We both disappeared into the story.
It wasn’t until a scene where Maude is walking with Harold in a greenhouse that I fully remembered Raina was there again. It’s a part I really like. Maude asks him what kind of flower he would want to be, and he points to a daisy and says he’d like to be one of those, “because they’re all ali
ke.” But Maude tells him that it’s not true. Each one is different. Some are smaller. Some are bigger. Some have missing petals. And then, suddenly, the film cuts to Harold and Maude in a cemetery of white tombstones and they look like daisy petals!
The shot rises into the air on a crane and zooms out until it seems like there are thousands of these grave petals in every direction. They all look identical, but now we know the people beneath them were anything but. I’ve seen the movie a lot of times and it always makes me want to cry and laugh at the same time. I’m not sure which I was doing when Raina grabbed my hand. But she held it tight until the scene was over. And even when she took her hand away just a few minutes later, I could still feel her warmth.

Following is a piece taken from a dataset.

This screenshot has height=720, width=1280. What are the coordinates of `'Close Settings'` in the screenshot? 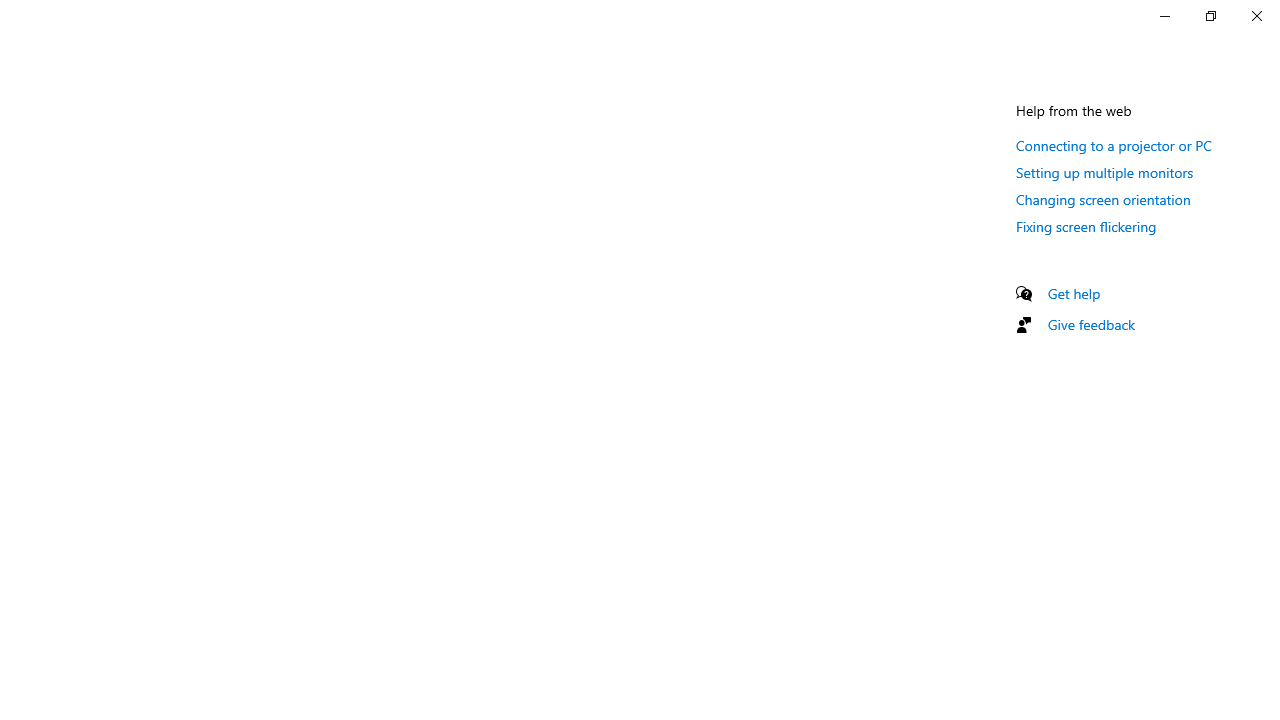 It's located at (1255, 15).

ETHAN’S GLOSSARY OF FILM TERMS
ENTRY #175
JUMP CUT
A kind of cut where the subject of the movie seems like they’ve jerked forward in time, almost like a part of the scene is missing.
They’re jarring, and they make time seem like it has come unspooled.

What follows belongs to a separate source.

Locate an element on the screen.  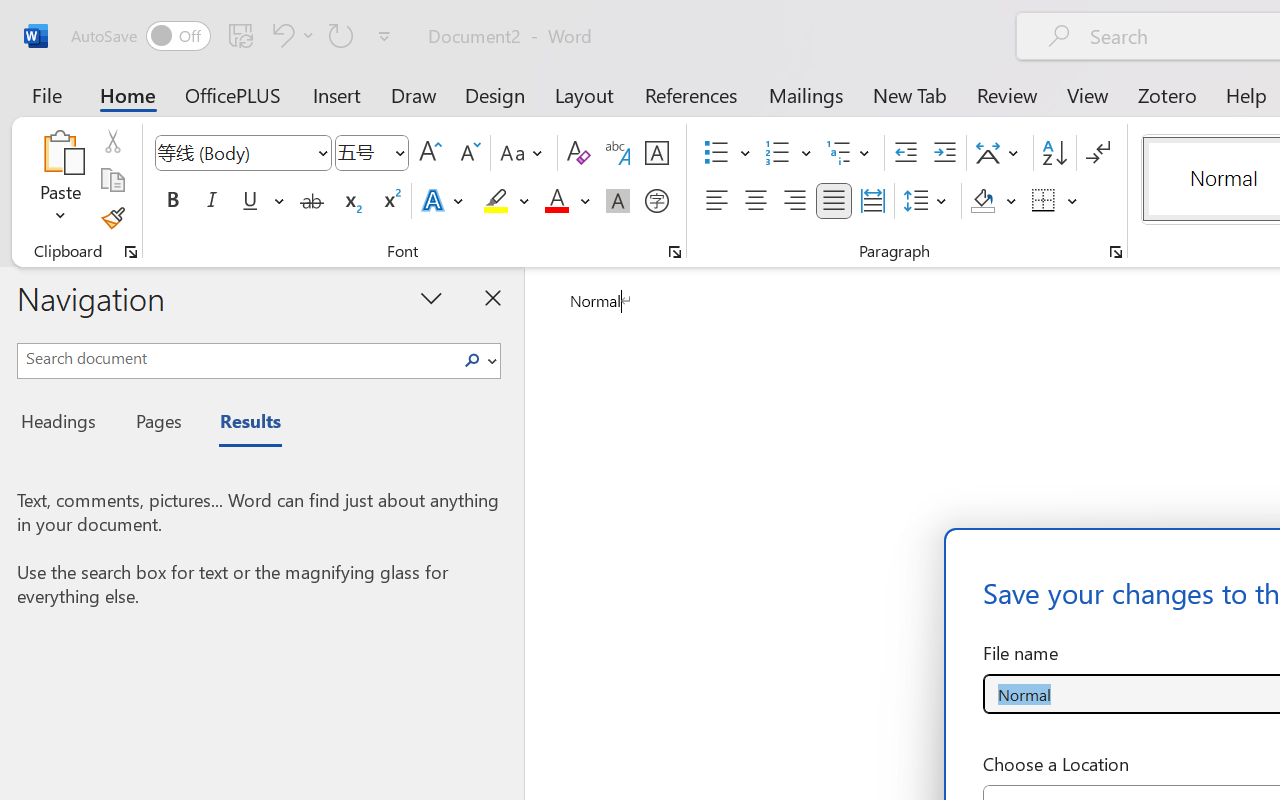
'View' is located at coordinates (1087, 94).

Oftentimes, when they occur they’re just moving forward a little bit in time, like Luke Wilson shaving in The Royal Tenenbaums in that beautiful, haunting scene where he eventually tries to kill himself. His hair disappears in cut after cut until he’s nearly clean shaven, staring at the camera.
I used to think jump cuts were too much. That they pulled you out of the film. But now I know time can feel like that. Not just in the moment.
Sometimes years can fly by and then there you are with somebody, sharing the frame again like someone has stitched you in.
19
Have you ever been to a juvenile detention center?
It took me until my last official year as a juvenile, but I made it.
They sat Raina and me in a sad institutional lobby to check us in. There were a few desks in the room, and a dour man with a bad mustache was working on our paperwork. A nearby television with the volume off was playing a commercial for a taco with a shell made of fried chicken. Raina sat across from me in a fake leather chair. Against the drab leather, she looked more childish than revolutionary. She grabbed the back of her blond hair and twisted it into a short ponytail.